Steel rush euphoria

By Johnny Erling
Ein Bild von Johnny Erling aus dem Jahre 2017

The message from the two super agencies was not an April Fool’s joke, but it read like one. The National Development and Reform Commission (NDRC) and the State Inspectorate of Industrial and Information Technology (MIIT) jointly declared war on steel overproduction on April 1. They plan to get underway as early as 2021 to cut excess capacity and reduce CO2 emissions in the new Five-Year Plan. With a “look back” inspection, they would scour the country to find out why the same campaign to cut China’s steel mountains failed five years ago.

That sounds determined but will come to nothing. Because for the dismantling of old blast furnaces between 2016 and 2020, a lot of new capacities were added on the quiet. The culprit was Beijing, which had stimulated China’s crippled economy with subsidies in the last Five-Year Plan and in 2020 gave the construction and automotive sectors a major boost in the fight against COVID. Steel prices and demand promptly went through the roof. The two ministries admit as much: “Regions and companies blindly followed the impulse to bet on new steel projects. The capacity reduction could not be consolidated in this way.” In plain language: China’s provinces and industries were racing to produce crude steel because it was profitable for them to do so. The World Steel Association recently noted with alarm: In 2019, the People’s Republic produced 996 million tons of crude steel, more than half of the world’s output. A year later, it set the bar even higher. In 2020, China produced 1.065 billion tons, according to Reuters.

Flooding the world markets

The insatiable appetite for steel is déjà vu. It has been in the DNA of his Communist Party since Mao’s time. Thanks to the half-baked mixture of market and planned economy, in which the state can flick the market mechanism on and off like a switch, steel went from being a scarce commodity in socialist states to a surplus product in China. The world markets tried in vain to seal themselves off from the subsidized steel glut from China with punitive tariffs and anti-dumping procedures.

But there were warnings. In 2009, the EU Chamber in Beijing identified overcapacities in Chinese industries, especially steel, in a 50-page study. The president of the chamber at the time, Jörg Wuttke, spoke of “destructive consequences” for China and for the global economy. In 2015, a second Chamber study appeared because, Wuttke said, “The situation has changed from bad to dire.” In 2008, China had produced 512 million tons of crude steel. In 2014, it was 813 million tons. Between 2004 and 2014, global steel production increased 57 percent. China accounted for 91 percent of that.

This April, the Office of the New United States Trade Representative (USTR) denounced the People’s Republic as the world’s leading “producer of non-economic capacities”. The unwieldy phrase serves as justification for new punitive tariffs. China’s “continued bloat of steel production, plus its growing inventories and incentives for exports, threaten to flood global markets with excess steel at a moment when the global steel industry is trying to recover from the demand shock caused by the COVID-19 pandemic”.

Steel boom and climate plans do not go together

Beijing would have good reason to reorganize its steel mess. President Xi Jinping made a climate policy commitment to his country to achieve maximum greenhouse gas emissions by 2030 and to make it carbon neutral by 2060. To do that, he would have to get to the steel. According to China’s calculations, the metallurgical industry alone accounts for around 15 percent of national CO2 emissions.

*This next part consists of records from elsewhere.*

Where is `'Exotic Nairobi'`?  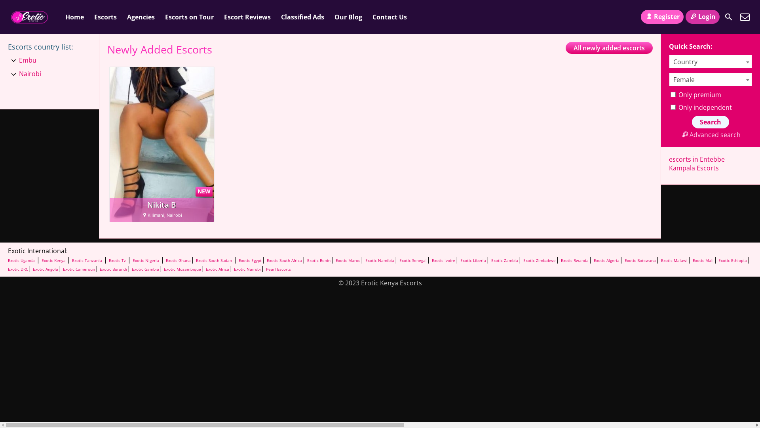
'Exotic Nairobi' is located at coordinates (232, 268).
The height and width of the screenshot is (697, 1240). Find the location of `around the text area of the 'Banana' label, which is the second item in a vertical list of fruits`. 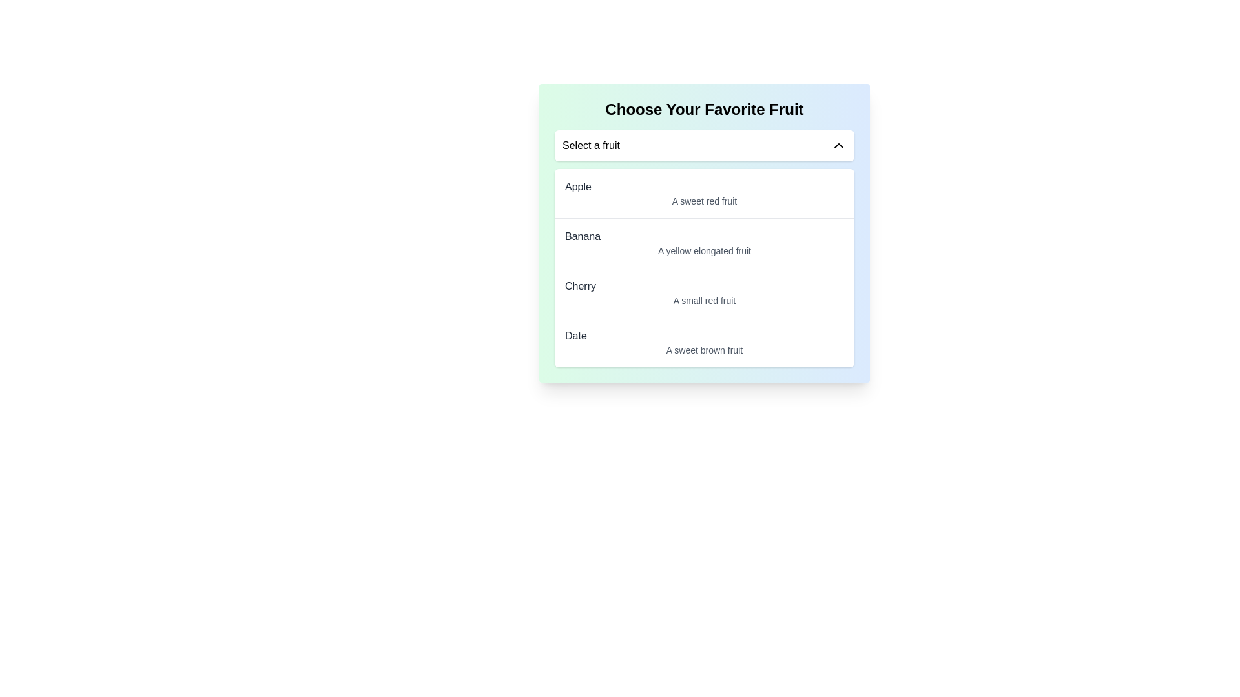

around the text area of the 'Banana' label, which is the second item in a vertical list of fruits is located at coordinates (582, 236).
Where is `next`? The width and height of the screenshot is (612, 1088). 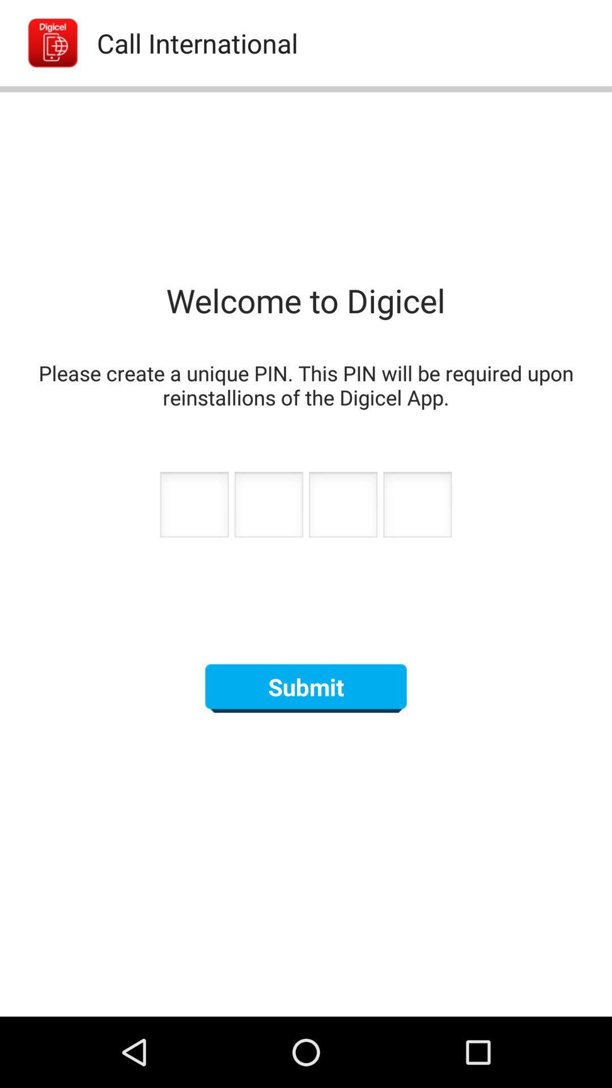
next is located at coordinates (417, 507).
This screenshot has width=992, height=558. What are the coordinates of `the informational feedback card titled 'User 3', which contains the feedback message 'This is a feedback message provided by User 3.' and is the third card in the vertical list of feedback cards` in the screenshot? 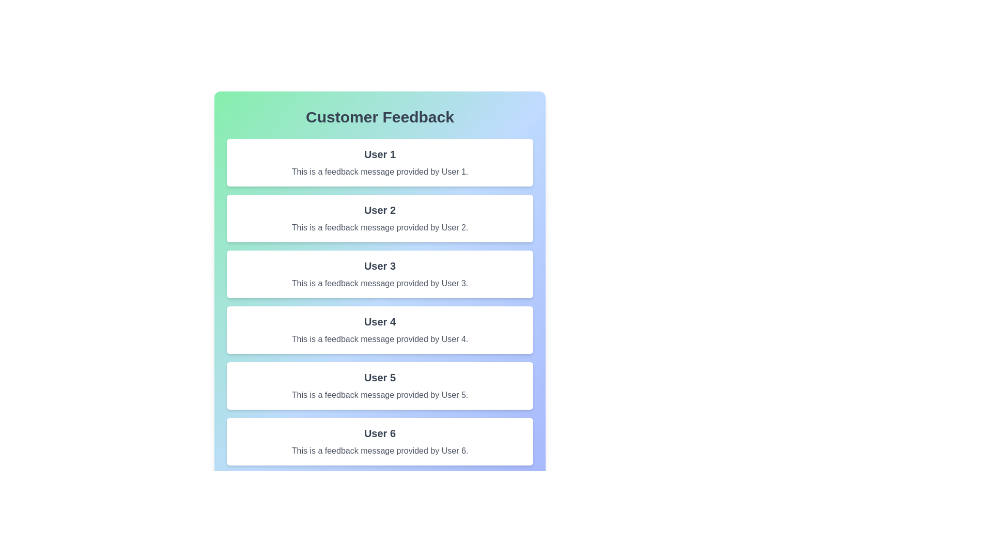 It's located at (379, 274).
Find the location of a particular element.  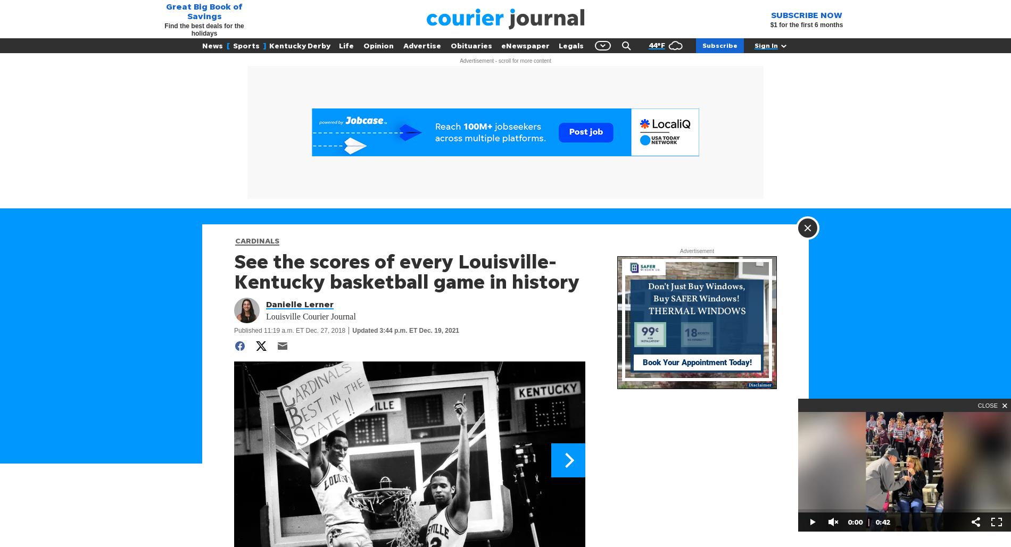

'Sports' is located at coordinates (245, 45).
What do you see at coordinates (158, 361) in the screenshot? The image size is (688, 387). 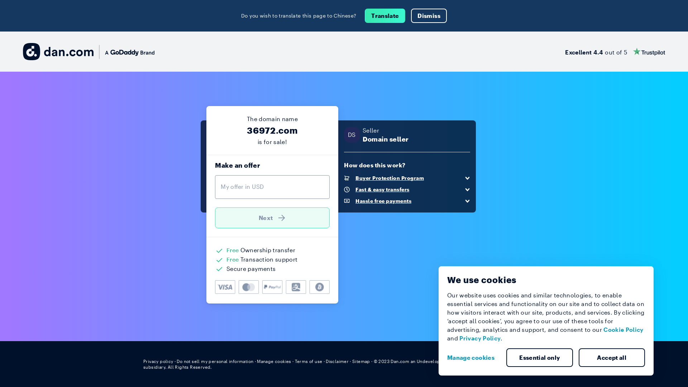 I see `'Privacy policy'` at bounding box center [158, 361].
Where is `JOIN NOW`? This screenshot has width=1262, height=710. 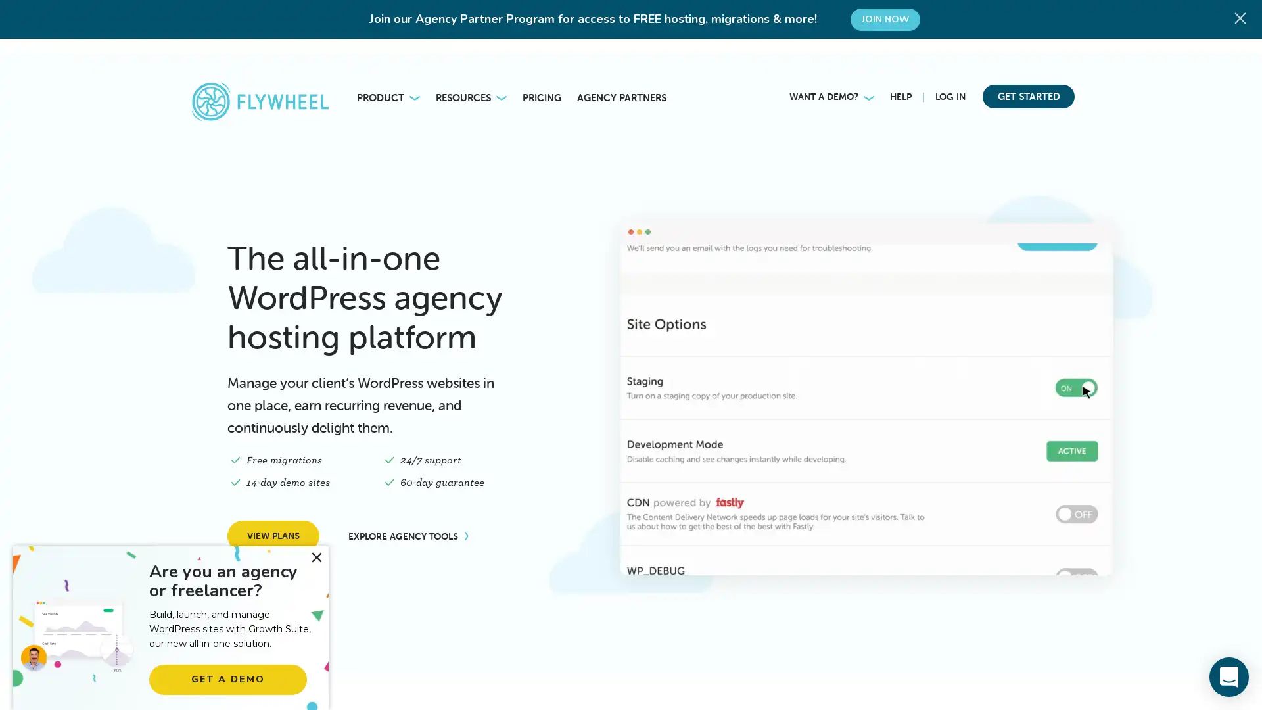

But steel is addiction (China.Table reported). Mao fell for it in Moscow in late 1957. Spurred by Soviet leader Nikita Khrushchev’s Sputnik success and his ostentatious announcement that he would overtake the United States in production in 15 years, Mao promised to do the same to England in 15 years. Back in Beijing, he lined up 60 million Chinese to “cook steel” and build 240,000 small blast furnaces. Propaganda posters of the time show glorified workers lifting steel into the red sky with a Soviet satellite flying. More steel and more grain became magical symbols of Chinese communism.

“In the Great Leap of Steel Production,” Mao called for doubling China’s output from 5.35 million tons of steel in 1957 in one year. On December 19, 1958, Xinhua cheered: 60 million workers had met the goal of 10.7 million tons of steel. It later turned out that barely eight million tons were usable. Everything else was slag.

Chinese party historians traced how Mao constantly changed his claim to overtake Britain in 15 years. On May 18, 1958, he proclaimed that China “will have caught up with Britain in as little as seven years. And another eight to ten years later, we will have caught up with the United States.” The formula was now “Chao Ying Gan Mei” (超英赶美) overtake Britain and catch up with the US.

Special stamps for the steel record

Despite all the terrible setbacks, Beijing’s obsession with steel did not wane. The People’s Republic was the only country to celebrate itself with two special stamps when it managed to produce more than 100 million tons of steel in 1997, a world record. One stamp shows iron smelting in ancient times, where China also claims to have been number one.

Beijing can’t get off the high steel track. Because it needs even more steel for its rearmament, at the center of which is the expansion of the navy. Just as it once was in Germany or Japan. Seen in this light, the latest message on steel reduction seems like an April Fool’s joke.